--- Texte du document ---
L’Union européenne empêchée in extremis de nommer un «anarcho communiste», obsédé par la «race», au sein d’une instance surveillant Europol

Article initialement paru dans Le Figaro

Sans l’intervention de l’eurodéputé François-Xavier Bellamy, ce membre d’une association proche des Frères musulmans, et pourtant subventionnée à hauteur de millions d’euros, aurait pu influer sur l’organisation d’Europol et avoir accès à des données de police ultrasensibles.

L’affaire est aussi tentaculaire que représentative des errances qui entravent le bon fonctionnement de l’Europe. Après avoir perdu la trace de 7,4 milliards d’euros de subventions à des ONG, et après avoir financé à hauteur de millions d’euros des associations poussant l’application de l’islam radical au sein des sociétés européennes, l’Union européenne a été empêchée in extremis de nommer un «anarcho communiste» au sein d’un forum chargé de surveiller et de contrôler les agissements d’Europol. Selon nos informations, le profil de cet individu, Emmanuel Achiri, a été mis au jour grâce à une mobilisation lancée par l’eurodéputé LR François-Xavier Bellamy.
---
Consigne a
Reproduisez à l'identique les enregistrements, de la ligne qui contient « In order to click on y-tick-label: 3400 » jusqu'à celle qui contient « The image size is (1043, 584). », les deux comprises.
--- Matériel de travail ---
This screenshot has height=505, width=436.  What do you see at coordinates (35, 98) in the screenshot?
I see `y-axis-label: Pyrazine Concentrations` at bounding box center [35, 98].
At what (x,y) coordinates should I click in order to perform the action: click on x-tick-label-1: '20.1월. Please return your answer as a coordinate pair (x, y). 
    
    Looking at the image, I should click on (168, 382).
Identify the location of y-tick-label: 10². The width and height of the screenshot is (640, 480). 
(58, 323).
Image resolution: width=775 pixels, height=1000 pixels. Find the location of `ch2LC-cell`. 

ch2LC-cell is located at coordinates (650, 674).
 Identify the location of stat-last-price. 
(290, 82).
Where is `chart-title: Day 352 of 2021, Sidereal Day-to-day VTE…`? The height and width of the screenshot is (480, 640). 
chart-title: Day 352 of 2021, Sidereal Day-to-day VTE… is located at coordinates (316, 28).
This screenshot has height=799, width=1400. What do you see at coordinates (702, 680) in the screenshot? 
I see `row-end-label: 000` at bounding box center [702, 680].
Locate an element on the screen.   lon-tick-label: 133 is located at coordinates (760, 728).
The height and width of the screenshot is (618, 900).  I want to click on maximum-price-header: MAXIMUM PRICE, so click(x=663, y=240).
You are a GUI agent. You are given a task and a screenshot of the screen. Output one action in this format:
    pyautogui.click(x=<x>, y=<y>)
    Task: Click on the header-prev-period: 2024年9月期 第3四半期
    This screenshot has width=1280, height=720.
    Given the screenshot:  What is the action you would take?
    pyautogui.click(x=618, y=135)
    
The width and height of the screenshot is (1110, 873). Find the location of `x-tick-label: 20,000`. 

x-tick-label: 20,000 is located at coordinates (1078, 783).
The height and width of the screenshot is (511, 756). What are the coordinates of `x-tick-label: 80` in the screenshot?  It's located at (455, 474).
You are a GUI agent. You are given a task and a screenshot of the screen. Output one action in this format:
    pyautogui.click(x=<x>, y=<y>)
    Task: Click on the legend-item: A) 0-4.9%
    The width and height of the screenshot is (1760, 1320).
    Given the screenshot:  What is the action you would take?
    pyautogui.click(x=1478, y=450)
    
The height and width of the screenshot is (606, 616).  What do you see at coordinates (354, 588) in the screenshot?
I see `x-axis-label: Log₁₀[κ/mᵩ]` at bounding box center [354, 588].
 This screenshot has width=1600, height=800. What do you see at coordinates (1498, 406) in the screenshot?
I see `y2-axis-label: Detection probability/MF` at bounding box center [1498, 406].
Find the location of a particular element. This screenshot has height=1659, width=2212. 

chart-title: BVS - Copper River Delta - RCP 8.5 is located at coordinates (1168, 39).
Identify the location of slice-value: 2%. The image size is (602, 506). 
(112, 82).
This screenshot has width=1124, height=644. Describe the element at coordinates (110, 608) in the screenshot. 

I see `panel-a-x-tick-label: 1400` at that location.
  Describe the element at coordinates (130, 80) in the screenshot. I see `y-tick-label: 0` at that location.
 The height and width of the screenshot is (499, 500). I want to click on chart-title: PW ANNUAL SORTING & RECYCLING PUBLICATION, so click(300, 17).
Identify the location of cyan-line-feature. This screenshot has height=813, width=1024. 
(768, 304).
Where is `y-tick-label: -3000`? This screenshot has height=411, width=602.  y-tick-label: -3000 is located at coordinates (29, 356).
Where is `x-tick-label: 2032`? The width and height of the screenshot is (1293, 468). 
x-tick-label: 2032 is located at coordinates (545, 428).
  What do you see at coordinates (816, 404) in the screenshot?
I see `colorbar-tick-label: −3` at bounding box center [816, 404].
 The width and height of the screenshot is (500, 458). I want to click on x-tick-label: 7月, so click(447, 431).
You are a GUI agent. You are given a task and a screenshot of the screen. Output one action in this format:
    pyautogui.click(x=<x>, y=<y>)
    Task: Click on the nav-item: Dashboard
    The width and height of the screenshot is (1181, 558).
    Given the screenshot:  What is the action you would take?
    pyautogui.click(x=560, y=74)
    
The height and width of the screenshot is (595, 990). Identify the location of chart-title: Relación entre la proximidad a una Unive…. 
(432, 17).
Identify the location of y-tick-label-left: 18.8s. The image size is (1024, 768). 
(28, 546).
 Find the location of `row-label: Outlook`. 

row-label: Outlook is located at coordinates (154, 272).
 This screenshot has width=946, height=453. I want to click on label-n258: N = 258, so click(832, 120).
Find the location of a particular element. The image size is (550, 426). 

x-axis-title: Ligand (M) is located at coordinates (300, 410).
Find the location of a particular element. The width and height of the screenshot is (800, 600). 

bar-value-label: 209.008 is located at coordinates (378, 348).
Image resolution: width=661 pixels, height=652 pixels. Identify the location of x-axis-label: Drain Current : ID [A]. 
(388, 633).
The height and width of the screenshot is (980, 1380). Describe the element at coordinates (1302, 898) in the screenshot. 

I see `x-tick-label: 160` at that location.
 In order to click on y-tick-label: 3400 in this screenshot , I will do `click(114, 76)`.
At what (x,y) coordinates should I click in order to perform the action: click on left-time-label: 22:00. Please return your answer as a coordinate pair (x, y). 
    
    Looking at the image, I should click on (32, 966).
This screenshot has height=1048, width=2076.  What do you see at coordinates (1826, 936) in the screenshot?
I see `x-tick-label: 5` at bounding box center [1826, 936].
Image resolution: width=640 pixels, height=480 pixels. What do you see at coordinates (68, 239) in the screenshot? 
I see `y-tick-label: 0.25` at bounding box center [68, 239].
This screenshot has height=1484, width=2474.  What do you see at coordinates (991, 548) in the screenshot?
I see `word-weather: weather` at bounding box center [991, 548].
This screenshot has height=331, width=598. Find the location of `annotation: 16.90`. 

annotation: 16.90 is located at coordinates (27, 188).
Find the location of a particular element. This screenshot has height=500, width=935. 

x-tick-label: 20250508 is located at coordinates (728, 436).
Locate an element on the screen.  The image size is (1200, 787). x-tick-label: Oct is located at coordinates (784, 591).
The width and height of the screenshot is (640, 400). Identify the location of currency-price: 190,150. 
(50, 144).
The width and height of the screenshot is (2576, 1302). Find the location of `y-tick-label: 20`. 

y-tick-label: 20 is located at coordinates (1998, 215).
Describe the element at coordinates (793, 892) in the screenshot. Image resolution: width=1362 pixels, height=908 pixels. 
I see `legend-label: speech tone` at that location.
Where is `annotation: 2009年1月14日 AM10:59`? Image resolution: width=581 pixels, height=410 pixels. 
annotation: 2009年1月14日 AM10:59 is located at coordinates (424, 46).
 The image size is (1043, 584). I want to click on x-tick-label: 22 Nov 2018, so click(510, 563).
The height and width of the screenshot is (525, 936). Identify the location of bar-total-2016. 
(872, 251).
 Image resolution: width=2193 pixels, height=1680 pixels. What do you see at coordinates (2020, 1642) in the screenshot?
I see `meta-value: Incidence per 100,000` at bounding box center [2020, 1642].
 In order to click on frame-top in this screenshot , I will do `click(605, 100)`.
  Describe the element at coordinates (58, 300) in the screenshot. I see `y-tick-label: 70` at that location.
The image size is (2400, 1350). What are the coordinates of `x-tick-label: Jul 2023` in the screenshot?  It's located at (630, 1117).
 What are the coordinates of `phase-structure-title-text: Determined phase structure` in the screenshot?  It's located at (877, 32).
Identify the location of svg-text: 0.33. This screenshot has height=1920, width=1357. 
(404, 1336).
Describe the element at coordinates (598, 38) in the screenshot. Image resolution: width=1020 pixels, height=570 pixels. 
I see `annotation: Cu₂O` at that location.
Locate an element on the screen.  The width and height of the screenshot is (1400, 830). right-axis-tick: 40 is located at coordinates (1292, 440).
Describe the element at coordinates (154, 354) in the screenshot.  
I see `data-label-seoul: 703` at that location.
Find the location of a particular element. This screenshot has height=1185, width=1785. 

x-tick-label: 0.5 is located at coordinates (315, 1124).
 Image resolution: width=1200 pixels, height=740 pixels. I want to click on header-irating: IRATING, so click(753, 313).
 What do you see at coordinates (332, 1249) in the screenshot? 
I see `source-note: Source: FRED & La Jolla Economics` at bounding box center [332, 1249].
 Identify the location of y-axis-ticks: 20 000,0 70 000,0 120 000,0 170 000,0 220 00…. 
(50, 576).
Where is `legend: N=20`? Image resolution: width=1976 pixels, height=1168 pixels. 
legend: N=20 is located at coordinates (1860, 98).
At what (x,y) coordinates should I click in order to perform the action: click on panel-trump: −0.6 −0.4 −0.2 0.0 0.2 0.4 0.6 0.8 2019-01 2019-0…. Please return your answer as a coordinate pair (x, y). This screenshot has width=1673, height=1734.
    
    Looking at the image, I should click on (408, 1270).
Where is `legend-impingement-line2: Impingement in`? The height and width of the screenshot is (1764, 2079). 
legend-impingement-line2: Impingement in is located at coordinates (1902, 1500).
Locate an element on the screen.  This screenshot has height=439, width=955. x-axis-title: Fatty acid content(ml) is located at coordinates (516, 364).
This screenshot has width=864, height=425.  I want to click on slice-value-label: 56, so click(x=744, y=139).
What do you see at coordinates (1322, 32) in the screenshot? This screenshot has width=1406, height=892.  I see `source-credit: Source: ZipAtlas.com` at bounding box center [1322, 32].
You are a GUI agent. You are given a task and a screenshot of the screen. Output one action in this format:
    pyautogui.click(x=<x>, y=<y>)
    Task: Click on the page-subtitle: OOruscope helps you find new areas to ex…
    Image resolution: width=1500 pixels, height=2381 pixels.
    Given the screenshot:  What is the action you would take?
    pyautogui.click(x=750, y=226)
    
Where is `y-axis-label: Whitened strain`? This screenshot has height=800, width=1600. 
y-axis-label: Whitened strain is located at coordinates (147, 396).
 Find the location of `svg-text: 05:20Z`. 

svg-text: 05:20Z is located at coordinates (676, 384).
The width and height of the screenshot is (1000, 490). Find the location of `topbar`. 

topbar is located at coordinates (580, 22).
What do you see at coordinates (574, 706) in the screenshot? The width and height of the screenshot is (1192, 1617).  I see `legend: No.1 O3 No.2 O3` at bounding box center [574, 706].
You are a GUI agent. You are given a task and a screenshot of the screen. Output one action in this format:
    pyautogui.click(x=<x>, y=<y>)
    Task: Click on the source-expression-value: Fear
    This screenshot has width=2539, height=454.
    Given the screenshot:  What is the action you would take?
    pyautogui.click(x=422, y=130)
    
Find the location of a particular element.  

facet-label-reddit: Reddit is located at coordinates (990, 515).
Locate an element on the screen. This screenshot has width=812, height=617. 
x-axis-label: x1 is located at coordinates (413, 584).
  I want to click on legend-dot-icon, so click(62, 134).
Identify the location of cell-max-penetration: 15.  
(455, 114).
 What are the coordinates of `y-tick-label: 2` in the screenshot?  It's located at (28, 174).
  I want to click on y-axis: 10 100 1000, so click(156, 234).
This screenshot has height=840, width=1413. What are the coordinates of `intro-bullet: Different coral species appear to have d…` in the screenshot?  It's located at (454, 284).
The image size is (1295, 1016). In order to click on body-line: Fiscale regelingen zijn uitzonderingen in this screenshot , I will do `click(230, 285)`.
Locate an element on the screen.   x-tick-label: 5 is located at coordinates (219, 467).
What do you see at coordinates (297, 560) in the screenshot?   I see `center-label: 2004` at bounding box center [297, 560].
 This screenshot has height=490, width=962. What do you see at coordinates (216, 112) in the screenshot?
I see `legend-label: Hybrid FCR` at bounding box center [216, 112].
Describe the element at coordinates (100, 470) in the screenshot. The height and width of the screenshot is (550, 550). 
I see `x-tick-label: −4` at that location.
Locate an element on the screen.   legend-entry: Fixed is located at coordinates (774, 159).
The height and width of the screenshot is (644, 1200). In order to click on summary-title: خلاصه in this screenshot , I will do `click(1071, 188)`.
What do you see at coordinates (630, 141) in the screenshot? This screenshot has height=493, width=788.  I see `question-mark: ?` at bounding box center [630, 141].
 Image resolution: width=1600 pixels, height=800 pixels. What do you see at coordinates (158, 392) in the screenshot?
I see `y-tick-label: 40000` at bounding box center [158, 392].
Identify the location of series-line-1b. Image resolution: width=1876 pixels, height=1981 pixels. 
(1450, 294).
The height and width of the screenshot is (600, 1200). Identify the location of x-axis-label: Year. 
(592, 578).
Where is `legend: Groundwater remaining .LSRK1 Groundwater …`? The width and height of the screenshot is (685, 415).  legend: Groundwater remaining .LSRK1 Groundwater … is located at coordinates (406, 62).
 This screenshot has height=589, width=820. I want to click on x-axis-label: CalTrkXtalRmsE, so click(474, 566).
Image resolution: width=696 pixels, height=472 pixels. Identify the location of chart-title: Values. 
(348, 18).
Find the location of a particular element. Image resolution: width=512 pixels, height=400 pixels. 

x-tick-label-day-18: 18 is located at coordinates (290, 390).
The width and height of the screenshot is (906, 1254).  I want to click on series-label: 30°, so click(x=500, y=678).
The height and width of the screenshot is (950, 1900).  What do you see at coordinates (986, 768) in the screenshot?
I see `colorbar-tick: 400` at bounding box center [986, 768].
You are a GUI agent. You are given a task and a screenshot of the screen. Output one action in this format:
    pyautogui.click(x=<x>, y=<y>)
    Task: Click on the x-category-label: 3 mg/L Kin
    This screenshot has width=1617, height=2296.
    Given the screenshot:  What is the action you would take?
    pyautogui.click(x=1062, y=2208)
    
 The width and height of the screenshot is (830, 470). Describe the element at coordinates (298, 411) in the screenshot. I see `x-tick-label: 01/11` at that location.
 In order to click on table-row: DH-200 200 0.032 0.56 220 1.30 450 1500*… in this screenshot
---
Consigne b
Répondez brièvement à ces questions sur l'article :
(i) Dans quel journal l'article est-il initialement paru ?
(ii) De quel montant de subventions à des ONG l'Union européenne a-t-elle perdu la trace ?
(iii) Quel eurodéputé a lancé la mobilisation qui a mis au jour le profil d'Emmanuel Achiri ?

Réponse attendue a
 In order to click on y-tick-label: 3400 in this screenshot , I will do `click(114, 76)`.
At what (x,y) coordinates should I click in order to perform the action: click on left-time-label: 22:00. Please return your answer as a coordinate pair (x, y). 
    
    Looking at the image, I should click on (32, 966).
This screenshot has height=1048, width=2076.  What do you see at coordinates (1826, 936) in the screenshot?
I see `x-tick-label: 5` at bounding box center [1826, 936].
Image resolution: width=640 pixels, height=480 pixels. What do you see at coordinates (68, 239) in the screenshot? 
I see `y-tick-label: 0.25` at bounding box center [68, 239].
This screenshot has height=1484, width=2474.  What do you see at coordinates (991, 548) in the screenshot?
I see `word-weather: weather` at bounding box center [991, 548].
This screenshot has height=331, width=598. Find the location of `annotation: 16.90`. 

annotation: 16.90 is located at coordinates (27, 188).
Find the location of a particular element. This screenshot has height=500, width=935. 

x-tick-label: 20250508 is located at coordinates (728, 436).
Locate an element on the screen.  The image size is (1200, 787). x-tick-label: Oct is located at coordinates (784, 591).
The width and height of the screenshot is (640, 400). Identify the location of currency-price: 190,150. 
(50, 144).
The width and height of the screenshot is (2576, 1302). Find the location of `y-tick-label: 20`. 

y-tick-label: 20 is located at coordinates (1998, 215).
Describe the element at coordinates (793, 892) in the screenshot. Image resolution: width=1362 pixels, height=908 pixels. 
I see `legend-label: speech tone` at that location.
Where is `annotation: 2009年1月14日 AM10:59`? Image resolution: width=581 pixels, height=410 pixels. 
annotation: 2009年1月14日 AM10:59 is located at coordinates (424, 46).
 The image size is (1043, 584). I want to click on x-tick-label: 22 Nov 2018, so click(510, 563).

Réponse attendue b
(i) Le Figaro
(ii) 7,4 milliards d'euros
(iii) François-Xavier Bellamy